We were officially a Northern state during the civil war and the Mason Dixon line starts between Fenwick Island DE and Ocean City MD to divide Calvert and Penn lands. In practice we have always been a divided state. The southernmost county was a Tory stronghold and the southern two counties were won by Chrissy O in the most recent election. I see too many stars and bars displayed even in my county to suit my liking.

Anderson Indiana is the headquarters of the North American Church of God. Anderson University is a Church of God school. Once the GM-DELCO plant closed down the church was left as the biggest presence in town. It’s a real hotbed of fundamentalist Christianity.

@DElurker: Note to grammar mavens, and you know who you are. When do you use “hanged” as opposed to “hung” in the lynching/execution context?

@Dodgerblue: I think it’s always ‘hanged’ in that context. I save ‘hung’ for Catt.

@Dodgerblue: @Benedick: It should always be “hanged” in that context, but standards have fallen to the point where one almost never sees it used properly. Harrumph.

@Mistress Cynica: Swear to God, lady I always use it that way!

@Mistress Cynica: Setting aside dick jokes for a moment, which I know is a tough ask with this crowd, what is the rule that tells us how to distinguish between “hanged” and “hung.” Is it like “sang” and “sung” — i.e. we sang the song, the song was sung.

@Dodgerblue: Paraphrasing Modern American Usage and thereby avoiding having to get on with some work:

‘Coats and pictures are hung, and sometimes juries. But criminals found guilty of capital offenses are hanged.’ Implying execution. ‘If a person is suspended for amusement or malice and death isn’t intended then, likely, hung is the proper word. ‘… he complained at various times of being attacked by dogs, shot at, beaten with a rake and tortured while being hanged [read ‘hung’] upside down.’ Garner also gives as an example Mussolini’s body being hung [not hanged] from a lamppost.
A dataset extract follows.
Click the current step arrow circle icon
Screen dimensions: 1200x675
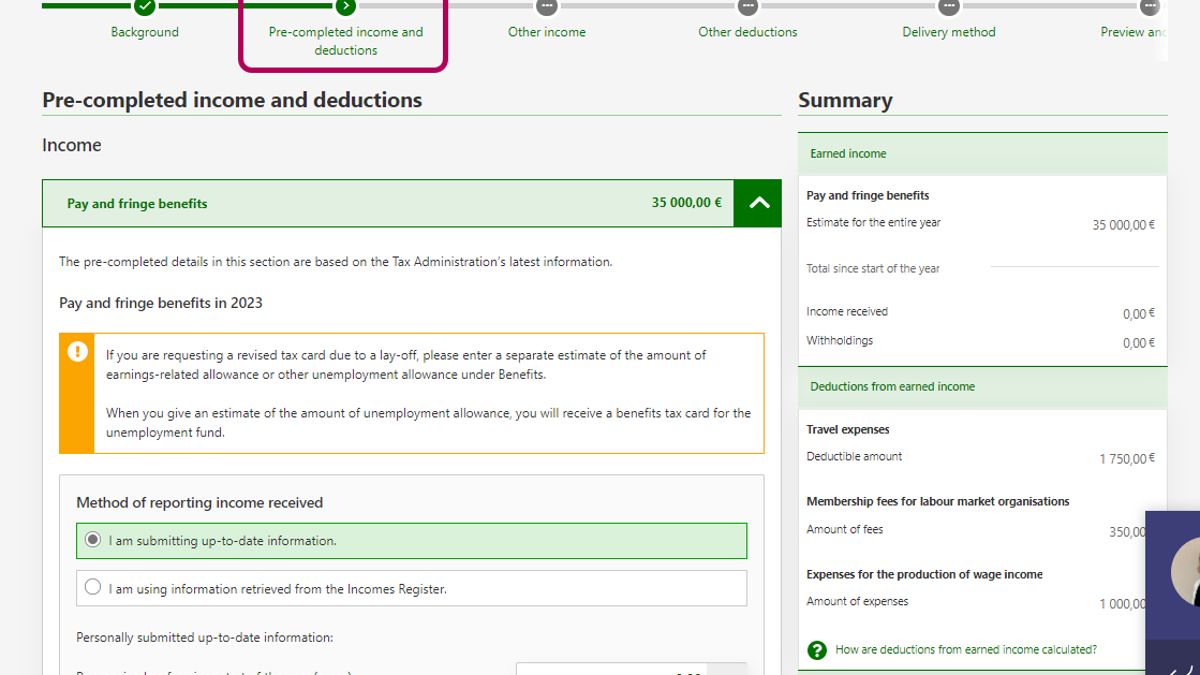click(x=346, y=7)
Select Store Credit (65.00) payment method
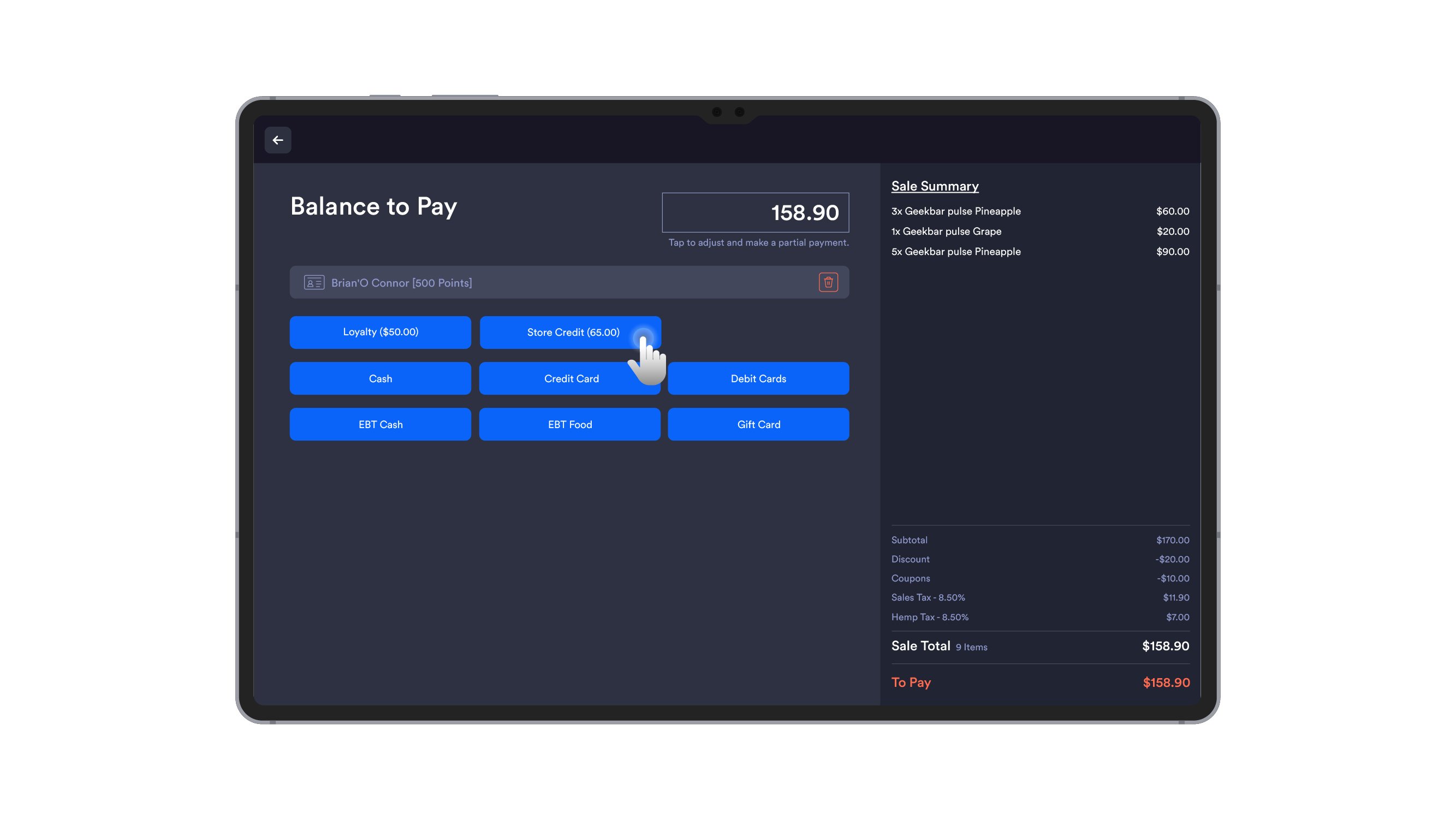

The capital punishment is a hanging where one is hanged till dead. And though you can hang a keyring on a hook it then becomes hung not hanged. They are different words the meaning of which is kept separate, unlike sing song sung.

That’s how I read it. And, as before noted, I keep ‘hung’ for Catt.

Sorry for my limited education or maybe it is older education. It was HANG, HUNG, HUNG when I went to school, as in: “I wil hang the picture tomorrow”; I hung that picture on the wall yesterday”; and “I have hung many pictures in my lifetime.

HANGED wasn’t used much when I was young and the nuns wouldn’t let us use the word. Now it is listed as an alternative to HUNG in my copy of Websters

Sorry, I’m just the local high school graduate…

@DElurker: My daughter, the English grammar maven, says that “hanged” is only correct in the context of an execution, as Benedick references. Otherwise it’s hang, hung, hung as DE says.

Next nerdy question: does “wrought” have a present tense?

@mellbell: Well, couldn’t you say either “Benedick got all worked up over the uninformed review” or “Benedick got all wrought up over . . .”??

Wrought is a derivation of work. Wrought iron is worked. What hath man wrought? eg made, the second word I’d use. However, I’d avoid ‘wrought’ as anything other than a description of ironwork (woops!)

This is making me think of the old game of finding a word with no opposite. At a dinner party years ago I pissed off everybody when I was presented with the word ‘inept’ as having no opposite. Of course it does: ‘apt’.

Not to be persnickety or anything but the aforementtioned Websters has wrought as the past participle of “worken”, the middle English form of work. Maybe one could say “Benedick has become all wrought up over . . .”??

What is the opposite of persnickety? I don’t know myself but my ex is used as the illustation in another dictionary.